Description
This NER model was trained over the MIT Movie Corpus complex queries dataset to detect movie trivia. We used BertEmbeddings (bert_base_cased) model for the embeddings to train this NER model.
Predicted Entities
- Actor
- Award
- Character_Name
- Director
- Genre
- Opinion
- Origin
- Plot
- Quote
- Relationship
- Soundtrack
- Year
How to use
document_assembler = DocumentAssembler() \
.setInputCol('text') \
.setOutputCol('document')
tokenizer = Tokenizer() \
.setInputCols(['document']) \
.setOutputCol('token')
embeddings = BertEmbeddings\
.pretrained('bert_base_cased', 'en')\
.setInputCols(["token", "document"])\
.setOutputCol("embeddings")
ner_model = NerDLModel.pretrained('ner_mit_movie_complex_bert_base_cased', 'en') \
.setInputCols(['document', 'token', 'embeddings']) \
.setOutputCol('ner')
ner_converter = NerConverter() \
.setInputCols(['document', 'token', 'ner']) \
.setOutputCol('entities')
pipeline = Pipeline(stages=[
document_assembler,
tokenizer,
embeddings,
ner_model,
ner_converter
])
example = spark.createDataFrame(pd.DataFrame({'text': ['My name is John!']}))

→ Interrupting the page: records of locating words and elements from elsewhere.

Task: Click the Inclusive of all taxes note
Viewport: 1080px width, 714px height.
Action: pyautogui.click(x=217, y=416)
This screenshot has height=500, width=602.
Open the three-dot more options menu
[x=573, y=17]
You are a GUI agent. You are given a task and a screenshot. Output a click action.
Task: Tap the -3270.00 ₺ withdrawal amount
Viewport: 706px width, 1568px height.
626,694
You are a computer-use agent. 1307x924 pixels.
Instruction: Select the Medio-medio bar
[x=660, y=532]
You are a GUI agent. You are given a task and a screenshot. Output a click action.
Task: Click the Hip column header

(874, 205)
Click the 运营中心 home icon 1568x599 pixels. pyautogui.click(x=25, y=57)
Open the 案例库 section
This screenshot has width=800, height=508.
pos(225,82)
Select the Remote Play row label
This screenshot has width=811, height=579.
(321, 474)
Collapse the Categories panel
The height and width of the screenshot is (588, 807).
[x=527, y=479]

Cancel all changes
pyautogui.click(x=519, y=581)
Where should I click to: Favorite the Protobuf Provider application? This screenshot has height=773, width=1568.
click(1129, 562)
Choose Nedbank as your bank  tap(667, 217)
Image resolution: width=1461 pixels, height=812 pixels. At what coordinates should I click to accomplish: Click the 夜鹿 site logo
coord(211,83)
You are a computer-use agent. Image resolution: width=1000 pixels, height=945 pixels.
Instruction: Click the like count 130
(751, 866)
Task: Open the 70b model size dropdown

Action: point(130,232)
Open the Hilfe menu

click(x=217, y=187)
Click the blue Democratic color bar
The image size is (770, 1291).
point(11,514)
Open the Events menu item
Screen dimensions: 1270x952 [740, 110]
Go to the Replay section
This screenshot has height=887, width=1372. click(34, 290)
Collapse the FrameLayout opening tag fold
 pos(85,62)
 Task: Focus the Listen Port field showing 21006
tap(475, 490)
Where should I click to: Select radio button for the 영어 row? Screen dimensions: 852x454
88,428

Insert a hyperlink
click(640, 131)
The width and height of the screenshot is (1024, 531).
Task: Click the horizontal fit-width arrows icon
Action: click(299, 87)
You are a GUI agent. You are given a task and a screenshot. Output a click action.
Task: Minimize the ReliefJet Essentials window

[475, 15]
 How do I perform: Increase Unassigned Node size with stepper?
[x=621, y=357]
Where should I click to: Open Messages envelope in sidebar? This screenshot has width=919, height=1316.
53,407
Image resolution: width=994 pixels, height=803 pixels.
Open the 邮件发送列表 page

result = pipeline.fit(example).transform(example)
val document_assembler = DocumentAssembler()
.setInputCol("text")
.setOutputCol("document")
val tokenizer = Tokenizer()
.setInputCols("document")
.setOutputCol("token")
val embeddings = BertEmbeddings.pretrained("bert_base_cased", "en")
.setInputCols("document", "token")
.setOutputCol("embeddings")
val ner_model = NerDLModel.pretrained("ner_mit_movie_complex_bert_base_cased", "en")
.setInputCols("document"', "token", "embeddings")
.setOutputCol("ner")
val ner_converter = NerConverter()
.setInputCols("document", "token", "ner")
.setOutputCol("entities")
val pipeline = new Pipeline().setStages(Array(document_assembler, tokenizer, embeddings, ner_model, ner_converter))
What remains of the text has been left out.